Will you write out, word for word, every line from the one with "The image size is (1568, 389)." to the final line of the data below, with the pictures left out?

(Stored data)
◆ ◆ ◆ ◆ ◆ ◆ ◆
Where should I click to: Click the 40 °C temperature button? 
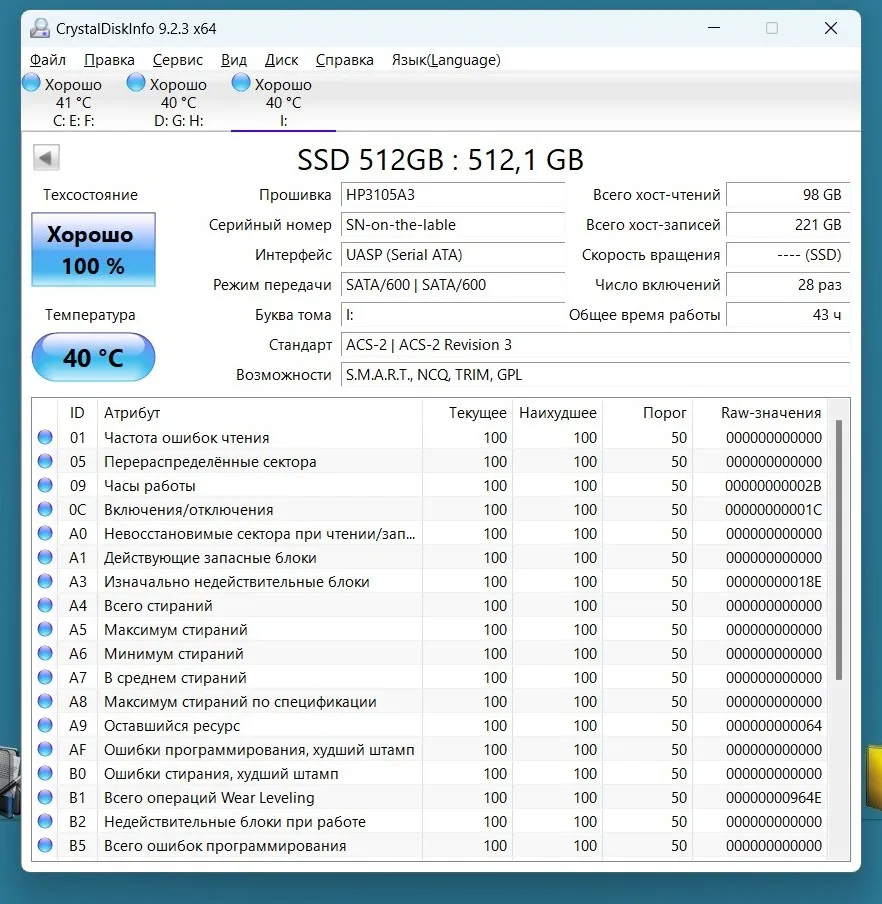(x=94, y=357)
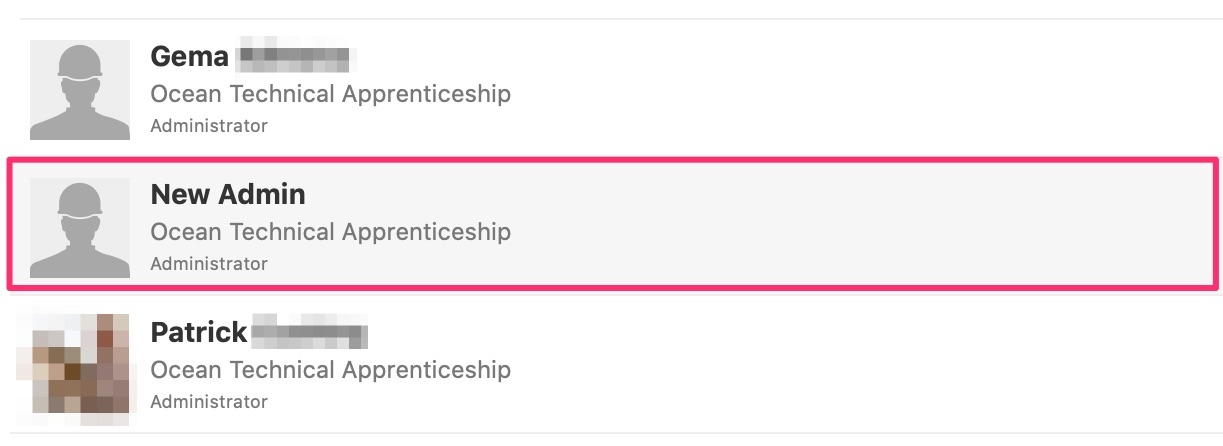Select Patrick's user row
The width and height of the screenshot is (1223, 446).
tap(613, 363)
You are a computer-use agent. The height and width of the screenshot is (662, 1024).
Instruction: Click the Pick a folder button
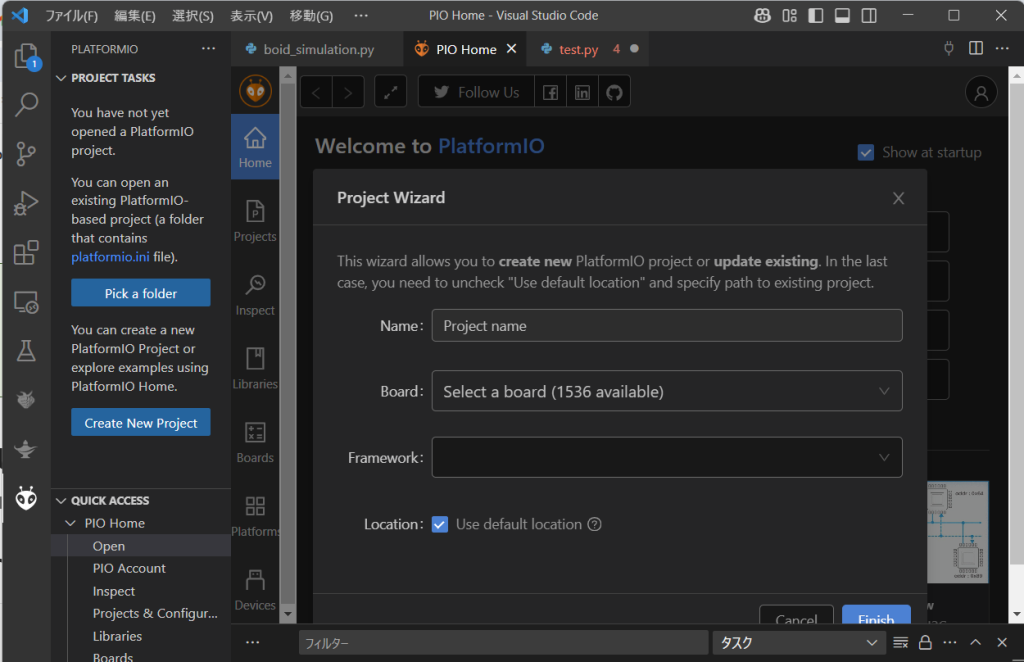pos(141,293)
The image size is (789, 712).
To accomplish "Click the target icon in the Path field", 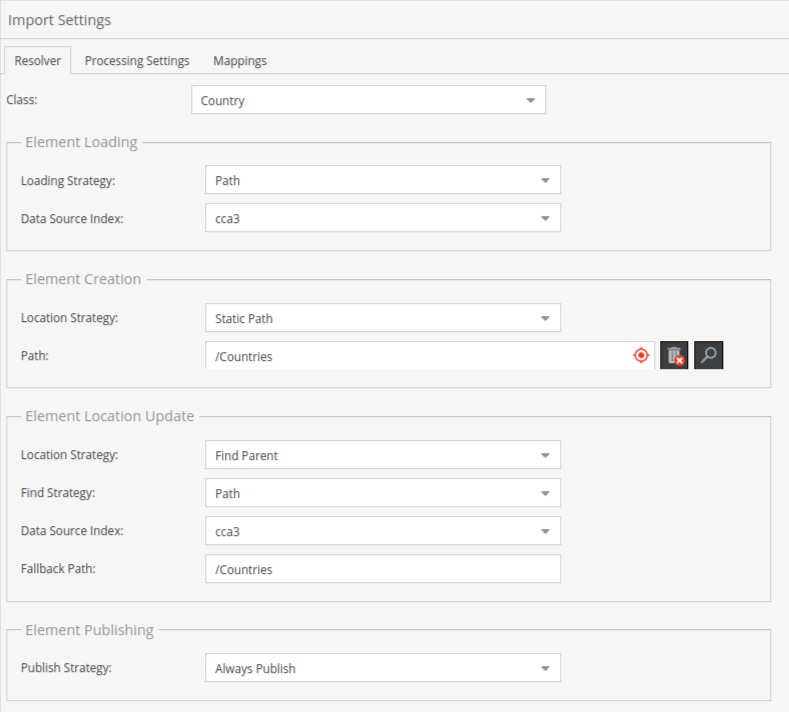I will (x=641, y=356).
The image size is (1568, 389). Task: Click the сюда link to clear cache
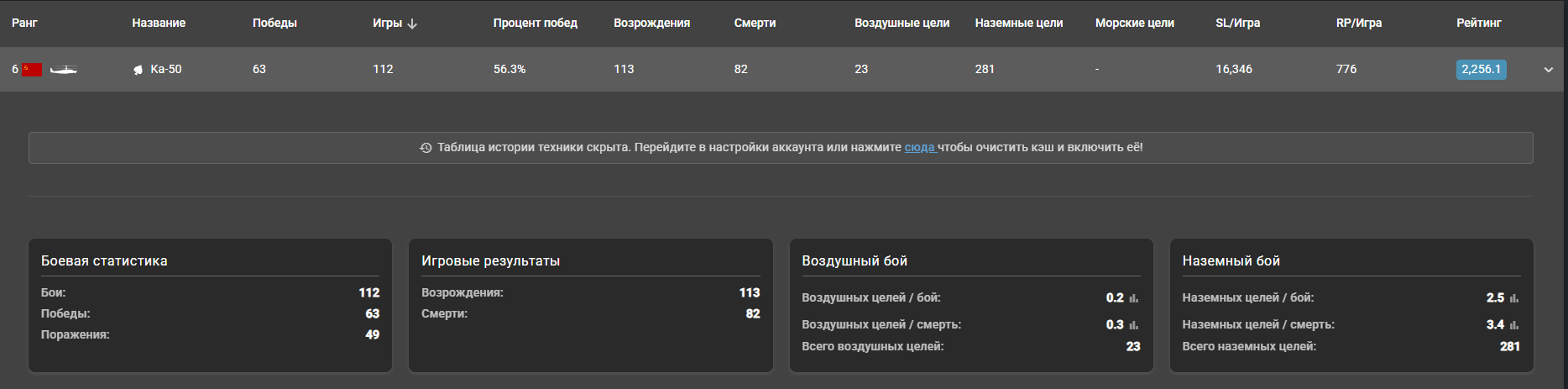(919, 147)
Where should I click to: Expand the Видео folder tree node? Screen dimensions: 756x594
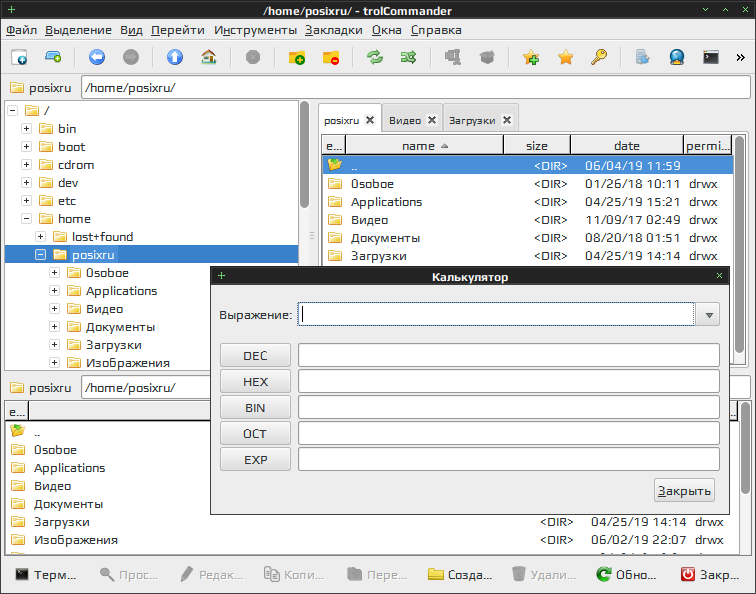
◆ ◆ ◆ ◆ ◆ ◆ ◆
**Written solution:**
The image size is (1568, 389). Task: Click the сюда link to clear cache
(919, 147)
Where should I click to: Expand the Видео folder tree node? Screen dimensions: 756x594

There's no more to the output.